Lorsqu’on compare la structure d’emploi des descendant d’immigrés femmes (F) et hommes (G) portugais sur les emplois de classes populaires (ouvriers, employés), de professions intermédiaires et de cadres:

  • Classes populaires: 61% (H) et 68% (F) (avec bien évidement les hommes plutôt ouvriers et les femmes très nettement employée

  • Professions intermédiaires: 24% (H) et 18% (F)

  • Cadres: 10% (hommes) et 9% (femmes)

 

On constate donc que l’écart très important dans la poursuite d’études supérieures entre femmes et homme d’origine portugaise ne se traduit pas par un écart très important dans la structure des emplois de professions intermédiaires et de cadre, voire même que les hommes atteignent plus facilement le statut de Profession intermédiaire.

 

Conclusion:

 

On peut donc remarquer si l’on compare l’immigration portugaise et africaine qu’outre les préjugés discriminatoires dont souffrent les immigrés d’origine africaine, il existe des différences paradoxales de stratégies migratoires. Les portugais font peu confiance à l’insertion professionnelle par les études et davantage à leurs réseaux communautaires pour trouver un emploi. Sur le plan du chômage, cette stratégie est payante, mais au prix d’une ségrégation sur le marché du travail dans des emplois de classes populaires. A l’inverse, les immigrés d’origine africaine croient davantage en la méritocratie scolaire et sociale, mais en réalité paradoxalement, cela les conduit à payer un prix plus fort dans l’insertion professionnelle sur le marché du travail, auquel s’ajoutent des discriminations dont ne sont pas victimes les portugais considérés comme de bons travailleurs manuels.

Il est possible que les stratégies communautaires mises en place par les portugais ou d’autres groupes migratoires d’origine asiatiques contribuent paradoxalement à les protéger relativement du racisme en favorisant leur intégration professionnelle et sociale.

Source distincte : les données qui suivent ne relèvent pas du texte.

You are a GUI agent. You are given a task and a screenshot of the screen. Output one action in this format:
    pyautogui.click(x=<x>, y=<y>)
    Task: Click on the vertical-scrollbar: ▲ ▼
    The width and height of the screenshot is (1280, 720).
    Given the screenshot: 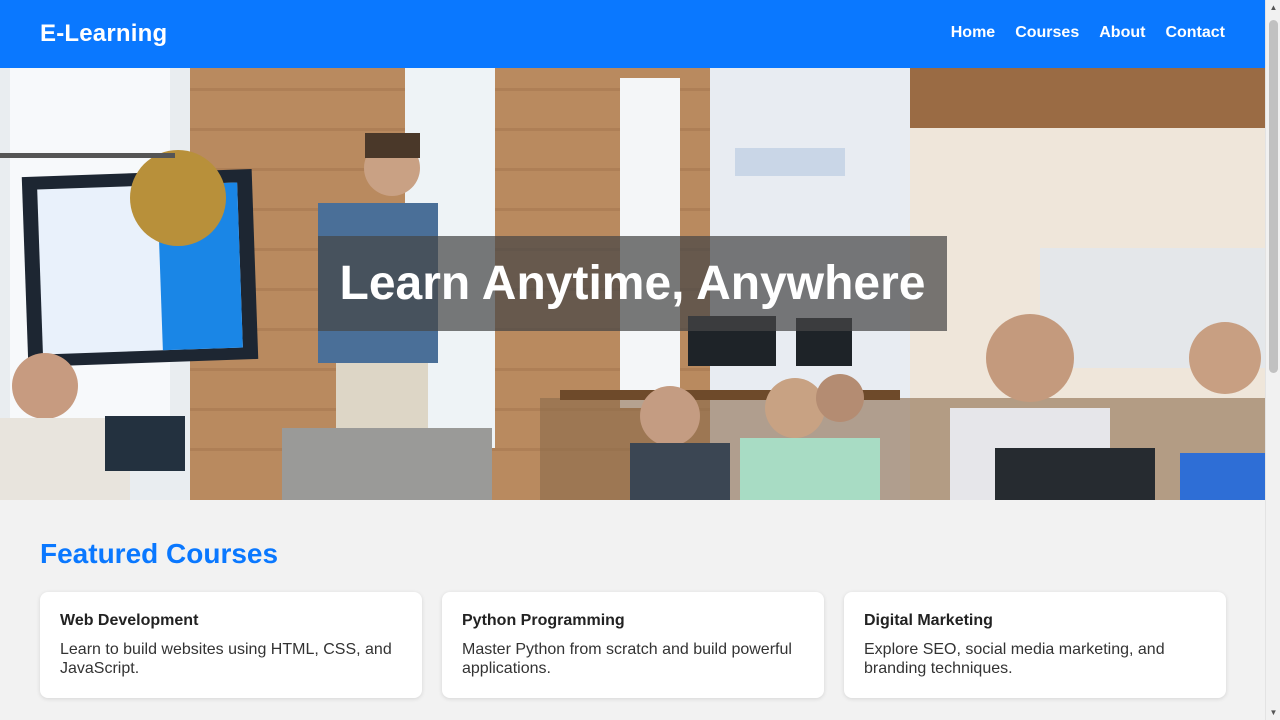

Néanmoins, on peut se demander si les formes de racisme dont sont victimes les personnes issues de l’immigration africaine et les personnes asiatiques ne dessinent pas les contours de la figure de la place de l’immigrés en France. Immigration de travail, leur exclusion du marché du travail par le chômage délégitime leur présence en France. A l’inverse, la réussite sociale des personnes issues de l’immigration asiatique leur vaut de subir des agressions. Entre les deux, l’invisibilité médiatique de l’immigration portugaise définirait la place légitime attendue pour les immigrés, celle d’une ségrégation de l’emploi pérennisée sur des emplois faiblement qualifiés d’ouvriers et d’employés.